• [EXERCISE OBJECTIVE] Wherever the listing has a line with the string "computer", copy that line out.
━━━━━━━━━━
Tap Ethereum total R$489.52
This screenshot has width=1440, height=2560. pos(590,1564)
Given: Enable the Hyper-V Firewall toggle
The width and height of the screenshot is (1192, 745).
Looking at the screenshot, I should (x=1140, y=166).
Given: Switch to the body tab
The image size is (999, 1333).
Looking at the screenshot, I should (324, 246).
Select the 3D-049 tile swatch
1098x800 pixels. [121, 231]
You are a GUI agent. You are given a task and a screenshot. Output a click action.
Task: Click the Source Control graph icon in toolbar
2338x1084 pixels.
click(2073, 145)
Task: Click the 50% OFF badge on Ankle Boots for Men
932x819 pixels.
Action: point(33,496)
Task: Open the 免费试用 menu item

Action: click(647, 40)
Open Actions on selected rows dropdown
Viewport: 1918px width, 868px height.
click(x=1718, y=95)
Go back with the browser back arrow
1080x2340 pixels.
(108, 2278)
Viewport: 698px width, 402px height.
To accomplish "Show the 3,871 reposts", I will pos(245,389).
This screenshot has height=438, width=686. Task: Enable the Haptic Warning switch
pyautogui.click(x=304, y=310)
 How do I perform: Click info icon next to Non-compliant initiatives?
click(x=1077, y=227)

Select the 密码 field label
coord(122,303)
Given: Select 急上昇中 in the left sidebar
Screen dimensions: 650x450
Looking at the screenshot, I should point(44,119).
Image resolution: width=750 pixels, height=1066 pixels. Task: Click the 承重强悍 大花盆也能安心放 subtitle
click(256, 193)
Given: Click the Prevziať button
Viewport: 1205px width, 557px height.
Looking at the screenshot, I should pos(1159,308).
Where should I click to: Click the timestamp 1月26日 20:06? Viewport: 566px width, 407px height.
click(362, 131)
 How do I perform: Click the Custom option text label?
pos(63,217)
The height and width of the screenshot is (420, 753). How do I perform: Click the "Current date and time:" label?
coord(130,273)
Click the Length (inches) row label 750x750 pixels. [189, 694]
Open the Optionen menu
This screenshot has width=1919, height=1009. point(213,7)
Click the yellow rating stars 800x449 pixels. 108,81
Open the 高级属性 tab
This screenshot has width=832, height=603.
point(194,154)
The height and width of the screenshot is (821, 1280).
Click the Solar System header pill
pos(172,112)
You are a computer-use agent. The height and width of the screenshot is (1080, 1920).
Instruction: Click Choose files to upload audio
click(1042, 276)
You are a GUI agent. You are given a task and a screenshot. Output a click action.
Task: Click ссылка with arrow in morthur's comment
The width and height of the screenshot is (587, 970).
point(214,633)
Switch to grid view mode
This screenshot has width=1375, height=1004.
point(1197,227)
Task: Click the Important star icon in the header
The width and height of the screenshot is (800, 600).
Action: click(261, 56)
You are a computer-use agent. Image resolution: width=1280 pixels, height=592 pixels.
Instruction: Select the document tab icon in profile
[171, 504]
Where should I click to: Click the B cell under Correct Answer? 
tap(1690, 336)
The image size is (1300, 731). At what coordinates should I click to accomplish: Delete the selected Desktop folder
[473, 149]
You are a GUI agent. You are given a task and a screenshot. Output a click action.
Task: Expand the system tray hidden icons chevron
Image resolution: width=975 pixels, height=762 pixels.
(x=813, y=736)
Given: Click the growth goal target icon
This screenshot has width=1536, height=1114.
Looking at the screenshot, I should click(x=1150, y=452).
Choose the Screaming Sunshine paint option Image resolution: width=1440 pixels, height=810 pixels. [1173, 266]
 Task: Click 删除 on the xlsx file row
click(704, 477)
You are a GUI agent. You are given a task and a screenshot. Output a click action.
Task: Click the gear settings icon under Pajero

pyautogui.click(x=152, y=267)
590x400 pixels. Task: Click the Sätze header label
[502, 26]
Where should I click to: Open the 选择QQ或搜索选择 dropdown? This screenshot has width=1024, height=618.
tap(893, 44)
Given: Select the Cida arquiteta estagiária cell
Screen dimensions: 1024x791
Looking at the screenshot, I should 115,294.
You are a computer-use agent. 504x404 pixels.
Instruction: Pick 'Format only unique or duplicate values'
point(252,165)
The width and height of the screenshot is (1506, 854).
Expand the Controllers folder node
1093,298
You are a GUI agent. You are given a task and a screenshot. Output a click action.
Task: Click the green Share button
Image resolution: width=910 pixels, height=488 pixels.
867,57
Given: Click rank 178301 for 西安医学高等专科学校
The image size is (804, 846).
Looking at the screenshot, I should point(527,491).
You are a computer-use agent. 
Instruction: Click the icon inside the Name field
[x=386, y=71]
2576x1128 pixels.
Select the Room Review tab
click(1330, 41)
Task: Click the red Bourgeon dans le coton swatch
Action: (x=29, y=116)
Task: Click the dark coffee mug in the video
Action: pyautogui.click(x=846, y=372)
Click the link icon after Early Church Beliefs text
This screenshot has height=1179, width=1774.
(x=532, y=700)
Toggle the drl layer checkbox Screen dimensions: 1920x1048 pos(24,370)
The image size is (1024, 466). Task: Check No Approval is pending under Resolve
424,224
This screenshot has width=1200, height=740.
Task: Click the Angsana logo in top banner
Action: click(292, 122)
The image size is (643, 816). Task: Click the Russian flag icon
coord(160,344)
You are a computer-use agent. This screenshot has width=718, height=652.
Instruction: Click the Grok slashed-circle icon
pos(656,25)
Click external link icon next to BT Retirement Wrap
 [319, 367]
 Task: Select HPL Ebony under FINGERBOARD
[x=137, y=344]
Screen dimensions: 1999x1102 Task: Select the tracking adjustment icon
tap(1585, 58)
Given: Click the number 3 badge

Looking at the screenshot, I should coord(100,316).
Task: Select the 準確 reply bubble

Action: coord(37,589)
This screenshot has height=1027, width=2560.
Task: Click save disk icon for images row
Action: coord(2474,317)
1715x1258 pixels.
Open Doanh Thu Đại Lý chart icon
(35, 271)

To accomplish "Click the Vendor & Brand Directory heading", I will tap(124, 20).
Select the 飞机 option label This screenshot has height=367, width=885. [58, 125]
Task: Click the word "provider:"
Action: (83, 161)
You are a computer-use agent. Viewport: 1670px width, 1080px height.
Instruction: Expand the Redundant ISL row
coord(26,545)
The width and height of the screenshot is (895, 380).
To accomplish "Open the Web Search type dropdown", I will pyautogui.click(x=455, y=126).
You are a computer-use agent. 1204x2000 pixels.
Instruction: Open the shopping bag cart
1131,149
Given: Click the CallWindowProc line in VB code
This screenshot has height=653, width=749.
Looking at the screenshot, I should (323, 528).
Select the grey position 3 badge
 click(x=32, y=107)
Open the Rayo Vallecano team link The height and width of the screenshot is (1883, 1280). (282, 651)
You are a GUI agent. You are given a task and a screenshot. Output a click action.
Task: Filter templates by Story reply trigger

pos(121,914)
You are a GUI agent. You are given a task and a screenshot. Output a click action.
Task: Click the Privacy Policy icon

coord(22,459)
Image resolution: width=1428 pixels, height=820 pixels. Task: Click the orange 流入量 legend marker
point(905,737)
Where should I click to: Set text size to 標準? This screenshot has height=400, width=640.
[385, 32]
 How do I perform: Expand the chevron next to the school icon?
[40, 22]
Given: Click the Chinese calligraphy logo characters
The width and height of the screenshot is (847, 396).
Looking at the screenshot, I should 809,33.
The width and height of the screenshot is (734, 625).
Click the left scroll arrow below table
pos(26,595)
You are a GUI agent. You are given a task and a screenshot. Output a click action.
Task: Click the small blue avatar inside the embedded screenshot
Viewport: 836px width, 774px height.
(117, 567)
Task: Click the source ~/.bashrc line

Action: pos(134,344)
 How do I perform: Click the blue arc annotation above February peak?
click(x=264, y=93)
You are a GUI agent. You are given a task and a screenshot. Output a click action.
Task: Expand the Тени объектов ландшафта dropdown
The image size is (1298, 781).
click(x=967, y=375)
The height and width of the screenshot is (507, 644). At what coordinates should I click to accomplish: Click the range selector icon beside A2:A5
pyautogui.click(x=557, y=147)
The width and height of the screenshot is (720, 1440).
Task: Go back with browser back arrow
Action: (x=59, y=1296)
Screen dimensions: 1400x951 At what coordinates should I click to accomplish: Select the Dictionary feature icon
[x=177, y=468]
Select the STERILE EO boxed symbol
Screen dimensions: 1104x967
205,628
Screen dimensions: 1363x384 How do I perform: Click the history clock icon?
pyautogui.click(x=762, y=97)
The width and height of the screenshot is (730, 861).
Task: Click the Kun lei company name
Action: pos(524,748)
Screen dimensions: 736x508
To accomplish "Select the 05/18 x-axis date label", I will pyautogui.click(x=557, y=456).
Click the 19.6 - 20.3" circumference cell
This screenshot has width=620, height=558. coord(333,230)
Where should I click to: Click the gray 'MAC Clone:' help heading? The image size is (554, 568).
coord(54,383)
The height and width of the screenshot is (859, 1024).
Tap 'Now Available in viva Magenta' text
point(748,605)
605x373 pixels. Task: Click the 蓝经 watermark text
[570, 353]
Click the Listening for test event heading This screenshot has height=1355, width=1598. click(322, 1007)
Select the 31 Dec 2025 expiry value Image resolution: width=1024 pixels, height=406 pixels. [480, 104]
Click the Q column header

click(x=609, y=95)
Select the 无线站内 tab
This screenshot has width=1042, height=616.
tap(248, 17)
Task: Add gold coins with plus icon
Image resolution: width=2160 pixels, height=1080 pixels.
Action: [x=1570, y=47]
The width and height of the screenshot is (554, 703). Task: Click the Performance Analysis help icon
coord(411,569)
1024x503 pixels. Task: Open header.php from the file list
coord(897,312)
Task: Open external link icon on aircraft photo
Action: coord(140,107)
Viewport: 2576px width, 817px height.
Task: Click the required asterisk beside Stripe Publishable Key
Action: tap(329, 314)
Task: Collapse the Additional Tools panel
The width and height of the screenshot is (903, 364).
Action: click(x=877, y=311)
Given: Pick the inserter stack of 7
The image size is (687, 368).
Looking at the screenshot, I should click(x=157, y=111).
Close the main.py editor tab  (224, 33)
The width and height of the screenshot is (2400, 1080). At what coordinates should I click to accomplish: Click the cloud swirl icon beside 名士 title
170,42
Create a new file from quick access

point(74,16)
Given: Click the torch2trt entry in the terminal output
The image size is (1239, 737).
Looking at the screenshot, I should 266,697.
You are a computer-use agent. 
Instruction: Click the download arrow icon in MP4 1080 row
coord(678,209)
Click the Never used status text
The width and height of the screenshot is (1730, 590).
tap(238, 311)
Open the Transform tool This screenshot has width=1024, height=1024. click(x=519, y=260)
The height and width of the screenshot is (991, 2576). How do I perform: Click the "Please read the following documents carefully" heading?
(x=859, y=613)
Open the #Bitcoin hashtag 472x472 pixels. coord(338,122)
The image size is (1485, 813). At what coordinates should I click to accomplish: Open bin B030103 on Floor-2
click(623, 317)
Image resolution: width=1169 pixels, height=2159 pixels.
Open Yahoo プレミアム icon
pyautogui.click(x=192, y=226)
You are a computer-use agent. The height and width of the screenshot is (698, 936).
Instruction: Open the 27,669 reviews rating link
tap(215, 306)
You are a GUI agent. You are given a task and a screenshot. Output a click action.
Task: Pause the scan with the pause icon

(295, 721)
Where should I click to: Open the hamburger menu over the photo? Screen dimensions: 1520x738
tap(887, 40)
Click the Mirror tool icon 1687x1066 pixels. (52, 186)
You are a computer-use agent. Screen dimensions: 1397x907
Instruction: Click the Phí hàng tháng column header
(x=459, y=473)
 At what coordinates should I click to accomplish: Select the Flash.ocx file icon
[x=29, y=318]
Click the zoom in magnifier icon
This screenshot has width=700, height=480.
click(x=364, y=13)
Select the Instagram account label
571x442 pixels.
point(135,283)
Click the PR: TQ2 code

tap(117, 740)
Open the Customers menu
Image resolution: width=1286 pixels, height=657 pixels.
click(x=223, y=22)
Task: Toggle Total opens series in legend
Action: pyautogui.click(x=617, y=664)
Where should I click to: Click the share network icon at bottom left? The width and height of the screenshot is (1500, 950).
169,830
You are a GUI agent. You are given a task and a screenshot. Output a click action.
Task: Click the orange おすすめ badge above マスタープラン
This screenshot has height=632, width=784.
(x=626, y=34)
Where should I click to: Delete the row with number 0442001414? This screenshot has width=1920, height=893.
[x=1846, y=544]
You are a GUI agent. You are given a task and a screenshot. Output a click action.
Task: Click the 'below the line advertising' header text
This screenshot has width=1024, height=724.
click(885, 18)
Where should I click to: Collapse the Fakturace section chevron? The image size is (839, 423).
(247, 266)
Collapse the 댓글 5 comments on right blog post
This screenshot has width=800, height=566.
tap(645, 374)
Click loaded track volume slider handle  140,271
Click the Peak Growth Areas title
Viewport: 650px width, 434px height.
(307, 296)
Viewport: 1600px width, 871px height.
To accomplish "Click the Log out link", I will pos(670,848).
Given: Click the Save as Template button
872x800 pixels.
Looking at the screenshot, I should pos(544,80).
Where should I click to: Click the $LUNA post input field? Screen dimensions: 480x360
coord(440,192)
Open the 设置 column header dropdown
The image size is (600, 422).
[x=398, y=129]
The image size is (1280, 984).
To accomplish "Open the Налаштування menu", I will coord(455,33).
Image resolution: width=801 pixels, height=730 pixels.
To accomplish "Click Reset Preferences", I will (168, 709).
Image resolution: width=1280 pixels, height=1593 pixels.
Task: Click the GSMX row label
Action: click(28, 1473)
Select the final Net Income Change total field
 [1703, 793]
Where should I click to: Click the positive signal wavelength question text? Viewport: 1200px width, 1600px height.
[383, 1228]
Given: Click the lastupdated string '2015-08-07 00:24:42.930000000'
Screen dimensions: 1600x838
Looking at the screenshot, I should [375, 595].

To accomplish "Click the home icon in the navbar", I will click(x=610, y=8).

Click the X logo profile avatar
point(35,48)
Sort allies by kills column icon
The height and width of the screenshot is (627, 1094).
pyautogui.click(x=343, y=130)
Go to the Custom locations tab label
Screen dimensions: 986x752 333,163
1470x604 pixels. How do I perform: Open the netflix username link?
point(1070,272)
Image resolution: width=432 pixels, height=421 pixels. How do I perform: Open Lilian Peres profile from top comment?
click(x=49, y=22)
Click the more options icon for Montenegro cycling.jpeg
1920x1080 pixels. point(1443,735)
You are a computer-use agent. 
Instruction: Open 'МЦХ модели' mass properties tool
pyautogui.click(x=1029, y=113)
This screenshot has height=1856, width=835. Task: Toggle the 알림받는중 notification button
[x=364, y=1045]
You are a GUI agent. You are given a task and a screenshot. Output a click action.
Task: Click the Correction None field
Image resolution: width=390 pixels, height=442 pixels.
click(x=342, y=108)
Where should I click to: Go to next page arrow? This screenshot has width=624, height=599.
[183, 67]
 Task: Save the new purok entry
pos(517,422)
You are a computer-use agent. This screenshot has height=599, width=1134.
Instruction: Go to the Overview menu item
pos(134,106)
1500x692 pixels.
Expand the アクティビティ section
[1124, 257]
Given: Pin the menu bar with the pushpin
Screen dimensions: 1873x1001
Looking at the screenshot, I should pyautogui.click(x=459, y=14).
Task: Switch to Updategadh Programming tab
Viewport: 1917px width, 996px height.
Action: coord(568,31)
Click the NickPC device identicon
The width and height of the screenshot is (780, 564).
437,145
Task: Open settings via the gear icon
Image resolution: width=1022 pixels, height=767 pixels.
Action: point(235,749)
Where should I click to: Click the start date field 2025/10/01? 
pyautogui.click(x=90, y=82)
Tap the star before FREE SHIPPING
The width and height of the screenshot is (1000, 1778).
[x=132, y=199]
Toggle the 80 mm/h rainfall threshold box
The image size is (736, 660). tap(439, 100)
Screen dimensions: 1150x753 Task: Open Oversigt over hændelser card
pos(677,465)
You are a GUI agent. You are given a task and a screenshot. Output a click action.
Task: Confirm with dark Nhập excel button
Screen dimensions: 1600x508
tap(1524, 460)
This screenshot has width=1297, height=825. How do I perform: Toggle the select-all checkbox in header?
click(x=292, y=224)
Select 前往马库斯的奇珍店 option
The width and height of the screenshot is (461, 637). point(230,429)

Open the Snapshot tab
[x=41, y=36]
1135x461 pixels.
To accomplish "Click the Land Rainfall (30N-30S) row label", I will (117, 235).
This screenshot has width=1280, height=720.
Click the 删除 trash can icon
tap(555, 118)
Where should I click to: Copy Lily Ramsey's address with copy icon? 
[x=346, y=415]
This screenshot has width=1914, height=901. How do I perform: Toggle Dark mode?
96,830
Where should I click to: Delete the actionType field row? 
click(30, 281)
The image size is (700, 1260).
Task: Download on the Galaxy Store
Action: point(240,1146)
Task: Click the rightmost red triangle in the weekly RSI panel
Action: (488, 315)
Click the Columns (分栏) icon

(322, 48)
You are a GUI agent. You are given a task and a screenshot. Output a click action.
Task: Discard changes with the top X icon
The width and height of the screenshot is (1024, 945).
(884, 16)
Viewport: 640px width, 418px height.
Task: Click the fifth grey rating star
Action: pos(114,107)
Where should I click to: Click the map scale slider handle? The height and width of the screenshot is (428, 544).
━━━━━━━━━━
• [EXERCISE OUTPUT]
You are a computer-use agent. The height and width of the screenshot is (1080, 1920).
You are a computer-use agent. Image resolution: width=1280 pixels, height=592 pixels.
You are a computer-use agent. 504x404 pixels.
You are a computer-use agent. 
You are a computer-use agent. This screenshot has width=718, height=652.
You are a computer-use agent. Viewport: 1670px width, 1080px height.
You are a computer-use agent. 1204x2000 pixels.
You are a computer-use agent. 
You are a computer-use agent. The height and width of the screenshot is (698, 936).
You are a computer-use agent. Screen dimensions: 1397x907
You are a computer-use agent. 
You are a computer-use agent. This screenshot has height=599, width=1134.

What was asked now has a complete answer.